Powerful Insights For Profitable Radio

Friday, November 12, 2010

IT'S TIME TO BRING BACK LOCAL RADIO NEWS

WHATEVER HAPPENED TO LOCAL RADIO NEWS?

Local radio news has undergone an astonishing metamorphosis over the last four decades—from too much to hardly any. Where Top 40 stations once routinely aired five-minute newscasts hourly, 24/7, and twice an hour during drive-times, they now air none at all. Where every major market station worthy of the name had a news department, now only the news-talk stations bother. And where local-market stations made news their bread-and-butter, many now don’t even bother to interrupt the satellite to talk about what happened at the city council meeting last night. (Many others, to their credit, do.)

It is not only time to stop this erosion of information—it’s also possible.

Why has local news disappeared from radio in many markets? General managers and program directors offer the same two excuses:
  • budget restrictions
  • changing listener tastes.
Let’s laser in on these oft-cited reasons.

“It’s the budget, stupid”
When the economy sours and sales budgets nosedive, managers who are looking to lop off a quick limb here and there to cut expenses almost always zero in on news. News is an expense, not a profit center, they say. One station owner actually said to me: “It’s like the engineer. I don’t know what he does but I know I need him. Can’t say the same for news.” Good lord.

A line like that points out an issue in common between engineering and news: unlike sales and programming, engineers and news people are not temperamentally wired to “sell” themselves to management. As far as most engineers and journalists are concerned, they exist to provide a specialized service which requires solid training and expertise.

My father, a mechanical engineer, once remarked, “My name is my resume”. He could have substituted the word “work” for “name”. That’s as far as many news and engineering professionals will go to self-promote.

Programming, on the other hand, can offer ratings as proof of its reason for being.

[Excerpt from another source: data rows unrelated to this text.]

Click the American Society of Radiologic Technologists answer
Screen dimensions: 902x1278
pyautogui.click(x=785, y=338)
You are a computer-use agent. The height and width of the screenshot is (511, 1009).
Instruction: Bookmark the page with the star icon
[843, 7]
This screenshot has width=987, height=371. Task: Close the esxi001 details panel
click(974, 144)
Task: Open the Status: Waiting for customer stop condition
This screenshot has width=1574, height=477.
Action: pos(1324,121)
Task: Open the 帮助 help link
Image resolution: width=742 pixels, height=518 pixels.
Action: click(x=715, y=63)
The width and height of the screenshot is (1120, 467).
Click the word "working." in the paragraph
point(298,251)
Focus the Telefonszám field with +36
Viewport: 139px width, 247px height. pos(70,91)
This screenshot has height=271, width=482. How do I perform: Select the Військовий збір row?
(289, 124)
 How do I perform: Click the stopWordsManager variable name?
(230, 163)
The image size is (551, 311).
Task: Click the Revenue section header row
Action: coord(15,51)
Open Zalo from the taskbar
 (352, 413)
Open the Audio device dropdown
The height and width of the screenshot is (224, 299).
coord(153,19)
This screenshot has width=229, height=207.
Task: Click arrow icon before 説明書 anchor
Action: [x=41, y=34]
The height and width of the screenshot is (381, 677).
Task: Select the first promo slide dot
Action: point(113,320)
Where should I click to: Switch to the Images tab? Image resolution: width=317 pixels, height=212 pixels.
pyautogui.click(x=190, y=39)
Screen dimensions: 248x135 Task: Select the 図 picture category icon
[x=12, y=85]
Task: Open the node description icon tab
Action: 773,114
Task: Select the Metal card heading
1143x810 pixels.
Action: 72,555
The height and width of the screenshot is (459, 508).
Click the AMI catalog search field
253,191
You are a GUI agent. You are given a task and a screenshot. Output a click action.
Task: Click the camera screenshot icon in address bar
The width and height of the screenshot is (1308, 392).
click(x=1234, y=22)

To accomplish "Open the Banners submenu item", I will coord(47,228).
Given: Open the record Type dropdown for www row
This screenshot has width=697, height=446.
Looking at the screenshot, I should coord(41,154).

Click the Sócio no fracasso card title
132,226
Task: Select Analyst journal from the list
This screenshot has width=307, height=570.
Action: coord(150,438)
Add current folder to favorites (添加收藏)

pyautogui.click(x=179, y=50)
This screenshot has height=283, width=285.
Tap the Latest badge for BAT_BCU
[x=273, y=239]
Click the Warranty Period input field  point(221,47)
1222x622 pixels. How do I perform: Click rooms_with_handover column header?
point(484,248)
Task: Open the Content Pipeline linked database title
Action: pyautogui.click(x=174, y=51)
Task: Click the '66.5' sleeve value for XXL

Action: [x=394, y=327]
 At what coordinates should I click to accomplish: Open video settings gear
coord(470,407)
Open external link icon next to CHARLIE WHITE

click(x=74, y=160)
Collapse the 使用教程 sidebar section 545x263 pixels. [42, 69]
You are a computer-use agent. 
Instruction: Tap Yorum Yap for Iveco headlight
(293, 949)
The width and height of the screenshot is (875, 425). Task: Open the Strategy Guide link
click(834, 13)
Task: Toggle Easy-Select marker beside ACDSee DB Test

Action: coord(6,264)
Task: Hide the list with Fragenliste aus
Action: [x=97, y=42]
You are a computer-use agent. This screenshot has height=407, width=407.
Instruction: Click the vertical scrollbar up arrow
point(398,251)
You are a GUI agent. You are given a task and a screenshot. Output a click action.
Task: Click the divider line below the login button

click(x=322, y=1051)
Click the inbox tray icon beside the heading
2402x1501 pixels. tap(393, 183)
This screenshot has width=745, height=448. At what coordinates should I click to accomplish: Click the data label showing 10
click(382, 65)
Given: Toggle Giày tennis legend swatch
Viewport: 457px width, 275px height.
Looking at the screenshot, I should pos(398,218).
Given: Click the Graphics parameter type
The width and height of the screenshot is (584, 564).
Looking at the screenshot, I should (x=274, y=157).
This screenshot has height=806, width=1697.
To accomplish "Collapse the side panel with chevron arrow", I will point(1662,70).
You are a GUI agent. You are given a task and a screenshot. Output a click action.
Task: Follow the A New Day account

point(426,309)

At the very least, they provide the noise that’s heard on the air all day. Sales, of course, is the most easily quantifiable department in the building. Even the office staff produces obvious output such as logs, bookkeeping and tending the phones.

News doesn’t provide any of those “proofs of performance”. It provides the who-what-when-where-why and hopefully punches them up with sound. Good news writers turn even short news updates into sparklers of information. But they don’t play music, spout bombast or sell advertising.

That makes news fair game to many cost-desperate managers.

Here’s a two-pronged fix:

1.  Go back to selling news sponsorships, which were staples of radio advertising for decades. I’m not talking about Old School fifteen-minute newscasts with three :60s plus billboards. Even rookie news people can practice tight writing and conversational delivery while making room for a :30 within a three-minute news update. Or a :15 in a two-minute ‘cast. They can, that is, if you give them the opportunity.

News sponsorships aren’t hard to sell if you make up your mind that you’re going to consistently do so. When you do sell them, you’ve monetized your local news!

2.  View news as a loss leader.  You can also look at local news the way retailers view certain items: as “loss leaders” or “doorbusters” that lure shoppers inside, where they will presumably buy more stuff. Same with your local news: listeners tune in to find out what’s happening in their world and how it relates to them. If you’re the only station in town that actually provides that information—not who won Dancing With the Stars last night but actual news—then they’ve sampled your product and can stay for your entertainment offerings.

“Our listeners don’t want it, dude”
Forget the news-talk stations—focus only on the music stations in your market or nearby. What do they offer as news content? If they bother at all, you can bet it will come from the “morning show sidekick” (often a giggly female) spouting celebrity and entertainment shtick. Yes, Letterman had a funny monolog last night. Oh boy, that Charlie Sheen!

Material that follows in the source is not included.